Exercise aim - Output the complete listing exactly.

Source records -
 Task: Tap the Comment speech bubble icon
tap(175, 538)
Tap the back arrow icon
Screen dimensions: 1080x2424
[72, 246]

Answer section -
 Task: Tap the Comment speech bubble icon
tap(175, 538)
Tap the back arrow icon
Screen dimensions: 1080x2424
[72, 246]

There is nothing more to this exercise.